Le corps de Sophie Narme, tuée à Paris en 1991, a été exhumé ce mardi dans les Yvelines, selon une annonce faite par le parquet de Nanterre à l'AFP. Cette démarche vise à établir un lien potentiel entre Dominique Pelicot, mis en examen en 2022, et le viol suivi du meurtre de cette agente immobilière. Les résultats des analyses, attendus dans plusieurs semaines, devraient apporter des éléments cruciaux sur le coupable présumé.
Agente immobilière âgée de 23 ans, Sophie Narme a été victime de violences mortelles en décembre 1991 lors d'une visite d'appartement dans le dix-neuvième arrondissement de Paris. Son corps, couvert de coups et partiellement dévêtu, a été découvert par le directeur de son agence, comme le rapporte Le Progrès.

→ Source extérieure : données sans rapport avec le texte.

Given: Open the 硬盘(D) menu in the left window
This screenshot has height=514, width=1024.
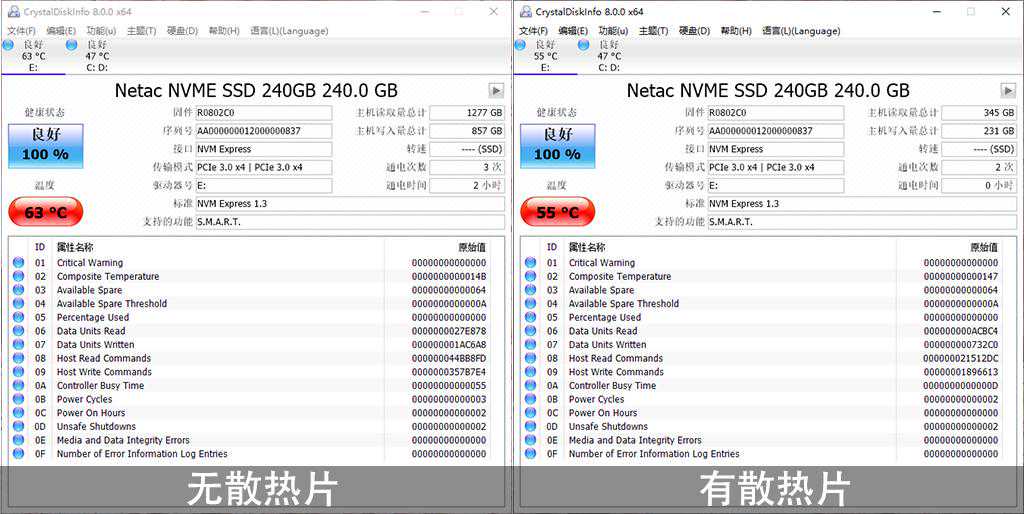Looking at the screenshot, I should coord(182,31).
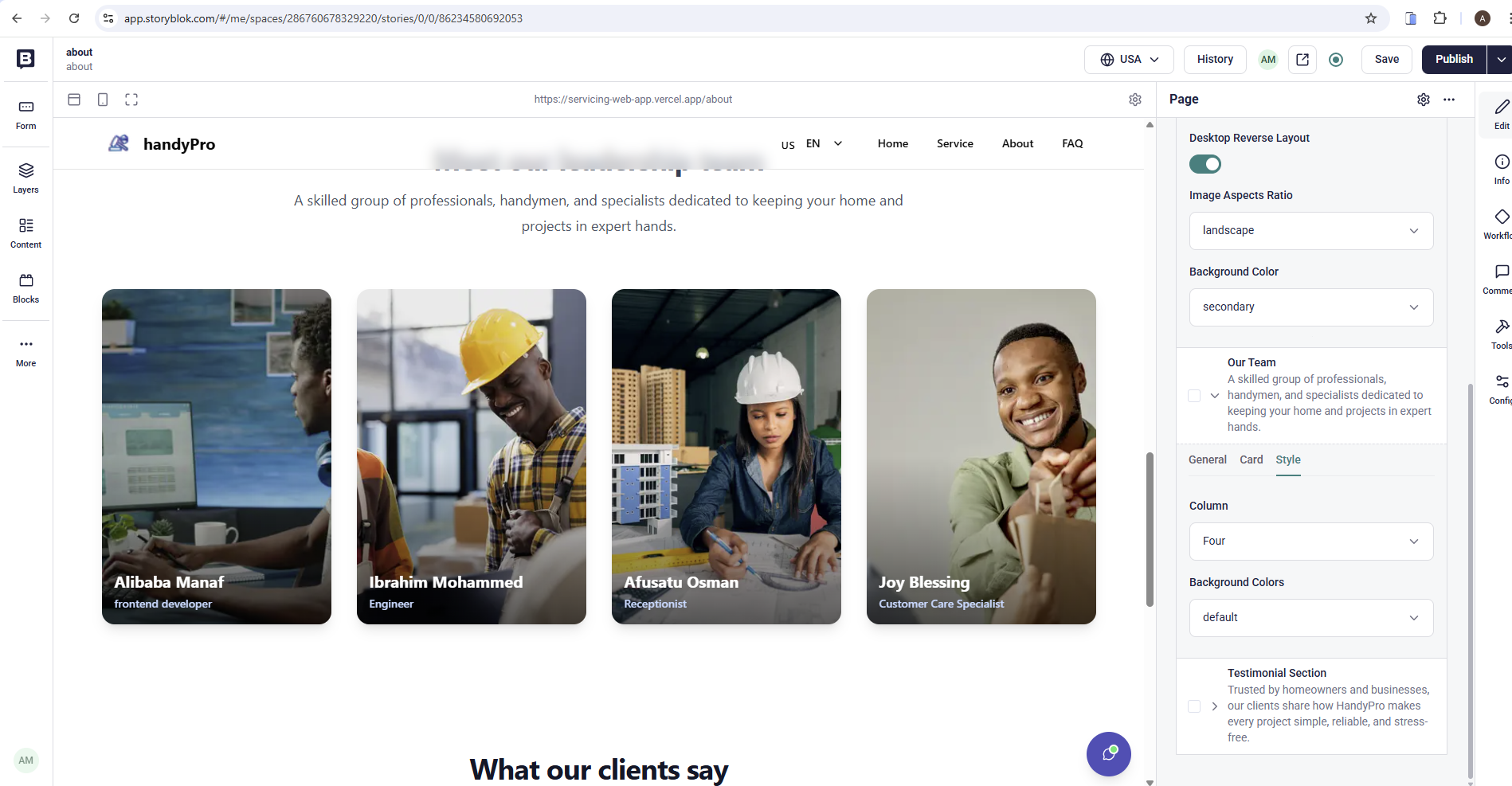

"Nous attendons désormais les résultats"
L'ex-mari de Gisèle Pelicot, accusé en décembre 2024 d'avoir drogué et violé sa compagne, a été mis en examen dans cette affaire en octobre 2022. La demande d'exhumation, initiée par l’avocate Béatrice Zavarro, a été approuvée par la cour d’appel de Versailles en novembre 2025 après un refus antérieur en avril.
Me Zavarro a exprimé sa satisfaction : "Je suis contente que l’acte ait pu avoir lieu, malgré les doutes émis auparavant sur sa faisabilité." L'avocate espère que les résultats des analyses prouveront l'innocence de son client, tandis que Florence Rault, qui représente la famille de la victime, souligne l'importance de cet acte pour la mémoire de Sophie.
L’ombre du "Grêlé"
Sophie Narme avait été violentée et tuée, et le coupable n'a jamais été identifié. Néanmoins, des interrogations entourent désormais Dominique Pelicot, qui a partiellement reconnu une implication dans une autre affaire similaire en 1999, lorsque l’ADN l’a lié à une tentative de viol sur une autre agente immobilière. Les similitudes dans les modes opératoires sont préoccupantes : les deux femmes ont été retrouvées dans des circonstances identiques, et une odeur d’éther était présente dans les deux cas, étant un agent utilisé lors des agressions.
Béatrice Zavarro a également soulevé une hypothèse inquiétante en reliant cette affaire à celle de François Vérove, surnommé "le Grêlé", un tueur en série actif depuis les années 1980 et décédé depuis. Les prochaines semaines s’annoncent déterminantes, alors que les résultats des analyses pourraient faire la lumière sur ce dossier aux multiples facettes.